What is the Redis Enterprise Cooldown Feature?

Last updated 18, Apr 2024

Question

Why do we have a cooldown period for a Redis Enterprise cluster and databases? The cooldown disadvantage is that after a second node failure, a master shard will have no replica (during the cooldown). So, what problem does the cooldown avoid?

Answer

As documented:

Both the cluster and the database have cooldown periods. After node failure, the cluster cooldown period prevents another replica migration due to another node failure for any database in the cluster until the cooldown period ends (default: one hour).
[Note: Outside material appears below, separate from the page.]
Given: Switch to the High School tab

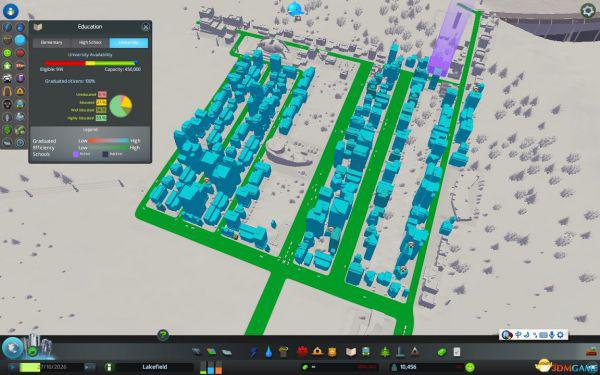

The cooldown is a protection mechanism against cascading failures. Consider a usage that causes node-level problems (after a node has already failed and replica shards are reconfigured accordingly), causing an additional node failure. New shard replicas would come up, quickly killing the node they came up on because of the massive usage of resources. If we bring up new replicas immediately, we'll quickly end up causing a quorum loss in case of having a 3 nodes cluster.

Because of this, the cooldown is configured by default to one hour.

To minimize the risk of quorum loss and a consequent cluster outage, it is possible to configure a 5 nodes cluster instead of a 3 nodes cluster, and still have a quorum even in the case of 2 node failures.

References

Refer to the section Cooldown periods to understand how to configure the cooldown feature.